From: Philip Kaludercic <philipk <at> posteo.net>
To: Okamsn <okamsn <at> protonmail.com>
Cc: Michael Heerdegen <michael_heerdegen <at> web.de>, "Okamsn via \"Bug reports
 for GNU Emacs, the Swiss army knife of text editors\"" <bug-gnu-emacs <at> gnu.org>,
 Nicolas Petton <nicolas <at> petton.fr>, Stefan Monnier <monnier <at> iro.umontreal.ca>,
 73431 <at> debbugs.gnu.org
Subject: Re: bug#73431: Add `setf` support for `stream.el` in ELPA
Date: Sat, 05 Oct 2024 09:14:01 +0000
Okamsn <okamsn <at> protonmail.com> writes:

> Philip Kaludercic wrote:
>> Okamsn <okamsn <at> protonmail.com> writes:
>> 
>>> Philip Kaludercic wrote:
>>>> Okamsn <okamsn <at> protonmail.com> writes:
>>>>> Michael Heerdegen wrote:
>>>>>> Does changing the internal representation of streams have an effect
>>>>>> on the speed of the run code?
>>>>>
>>>>> I think that it does make it slower. I am trying to test it, and I think
>>>>> that making records is slower than making cons cells. I think that
>>>>> accessing the rest of the stream takes longer because the accessors
>>>>> created by `cl-defstruct` always perform type checking.
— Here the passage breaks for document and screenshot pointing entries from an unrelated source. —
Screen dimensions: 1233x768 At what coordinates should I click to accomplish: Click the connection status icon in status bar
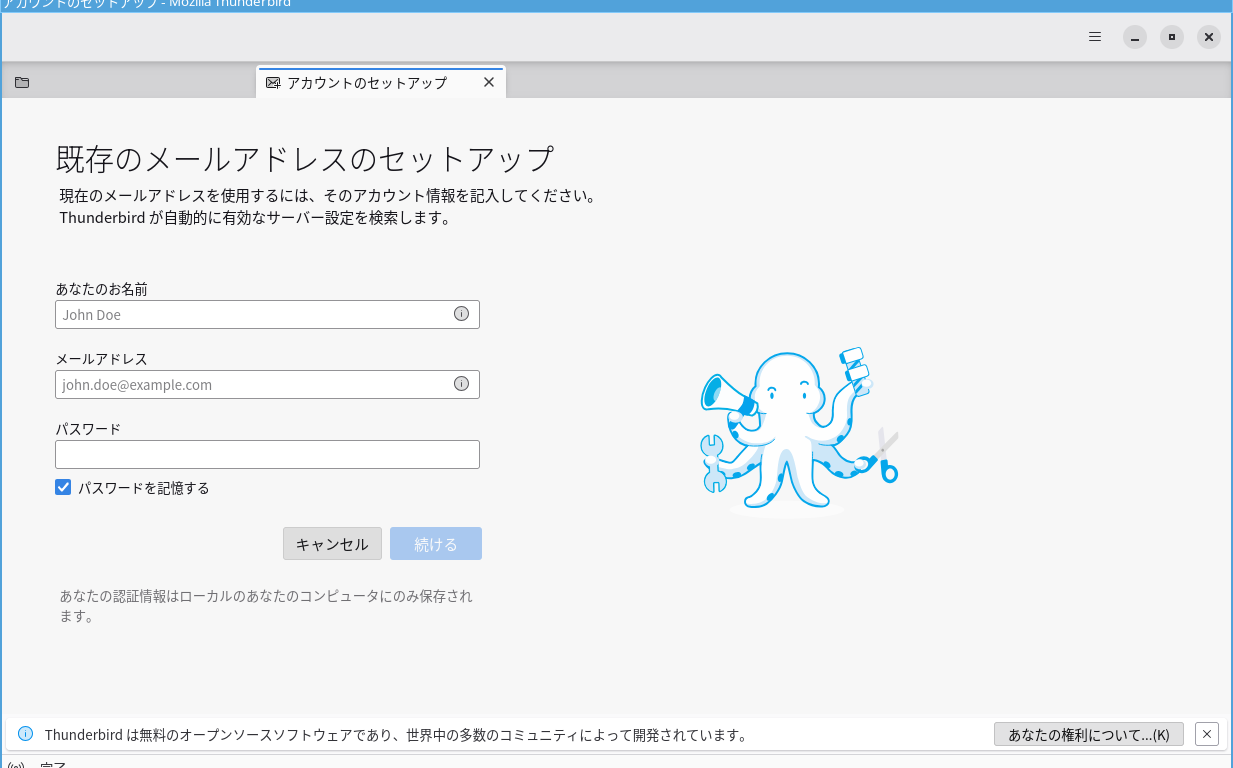point(16,764)

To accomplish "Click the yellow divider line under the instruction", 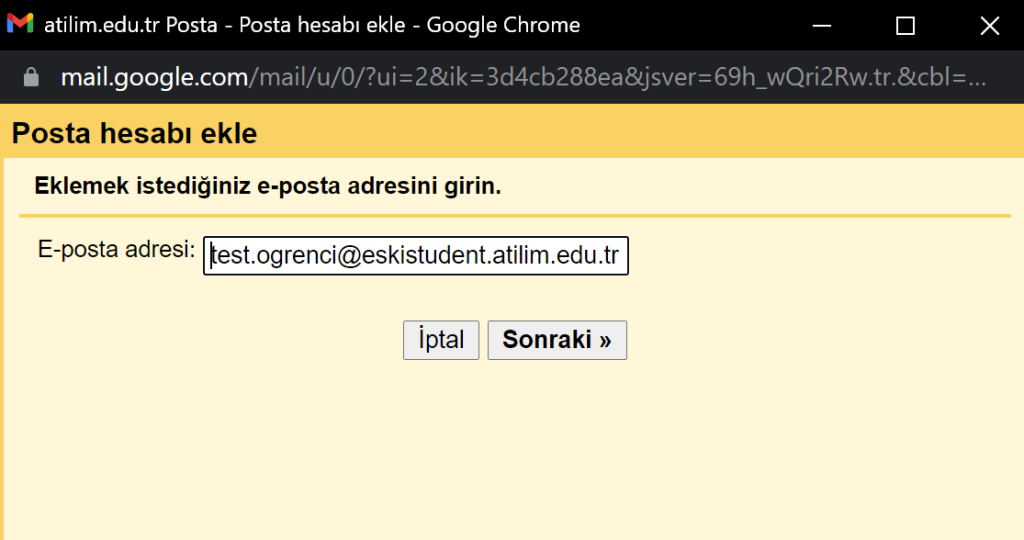I will pyautogui.click(x=515, y=216).
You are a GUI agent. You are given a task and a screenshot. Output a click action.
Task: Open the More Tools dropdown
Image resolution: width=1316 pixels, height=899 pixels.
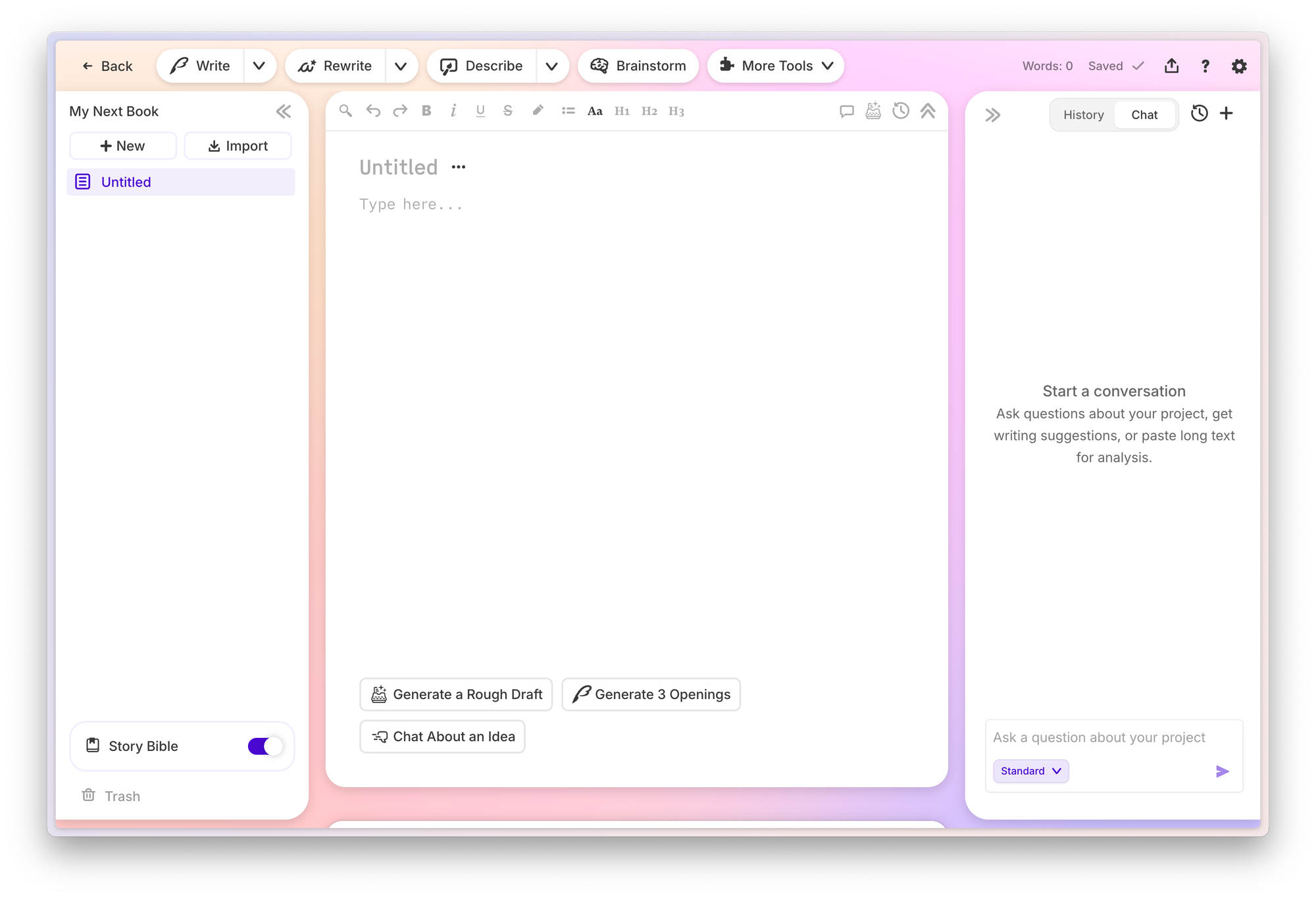pyautogui.click(x=776, y=66)
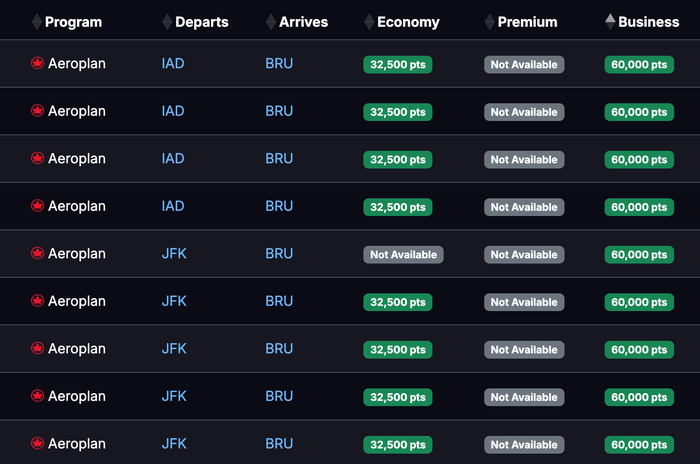700x464 pixels.
Task: Open JFK departure link in last row
Action: pos(174,443)
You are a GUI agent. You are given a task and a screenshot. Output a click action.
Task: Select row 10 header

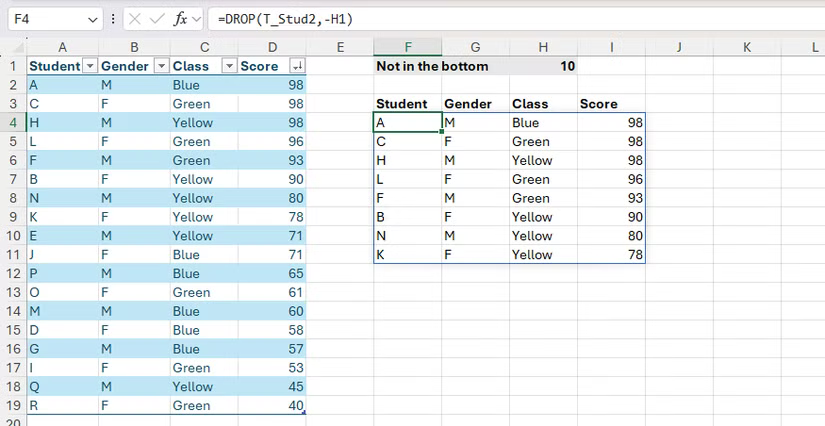[x=13, y=236]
It seems to take
>>>>> about twice as long when compared to naively using `car` and `cdr`.
>>>>>
>>>>> Do you think that it would be better to disable the type checking in the
>>>>> accessors? If so, would you please share how to do that? The manual
>>>>> talks about using `(optimize (safety 0))` in a declare form, but it also
>>>>> seems to say that it cannot be done locally for just the `cl-defstruct`
>>>>> usage. If it cannot be done, do think it makes sense to use
>>>>> `make-record` directly, along with custom function to replace the
>>>>> generated accessors?
>>>>
>>>> It the overhead noticeable, or just measurable?
>>>
>>> I’m not sure what counts as “noticeable”.
>> 
>> I'd say that real-world code that uses stream.el gets slower.  For me
>> the main value of synthetic benchmarks is only the speed difference in
>> orders of magnitude and in the number of GC interrupts.
>> 
>>> ...
>  >>
>>> You can see that the struct-based run times are about twice as long.  I
>>> think this is from the extra work done by the accessors.  For example,
>>> the type-checking is run multiple times when accessing the “first” and
>>> “rest” slots, because the accessors are also used in `stream--force`.
>> 
>> Type checking isn't always that bad; Do you see an (easy) way to avoid
>> type checking from running multiple times?
>
> Please see the attached file. By setting `safety` to 0 and explicitly 
> checking only once in `stream--force`, we can avoid the multiple checks 
> when evaluating an unevaluated stream. That helps when going through the 
> stream the first time, but that still leaves multiple calls to 
> `stream--force` when iterating. I don't have any ideas for the latter.
>
> Setting safety to 0 is about 15% faster than having the accessors do 
> type checking, but it still isn't as fast as the current cons-based 
> implementation.  From what I have tried, iterating through nested arrays 
> seems slower than iterating through a normal list.
>
> From 98ffcbe184fdbc403afdf5b1c48e77525dc1d476 Mon Sep 17 00:00:00 2001
> From: Earl Hyatt <okamsn <at> protonmail.com>
> Date: Sat, 28 Sep 2024 15:09:10 -0400
> Subject: [PATCH v2] Change 'stream.el' to use structs instead of cons cells. 
>  Update features.
>
> * stream.el (stream): Define the structure using 'cl-defstruct'.  Set
> safety to 0 using `cl-declaim` to avoid checking the type of the argument
> to `stream--force` multiple times.  Instead, explicitly check a single time
> in `stream--force`, which must be used inside the public functions anyway.
>
> * stream.el (stream-make): Change to use new structure constructor
> 'stream--make-stream'.
>
> * stream.el (stream--force, stream-first, stream-rest)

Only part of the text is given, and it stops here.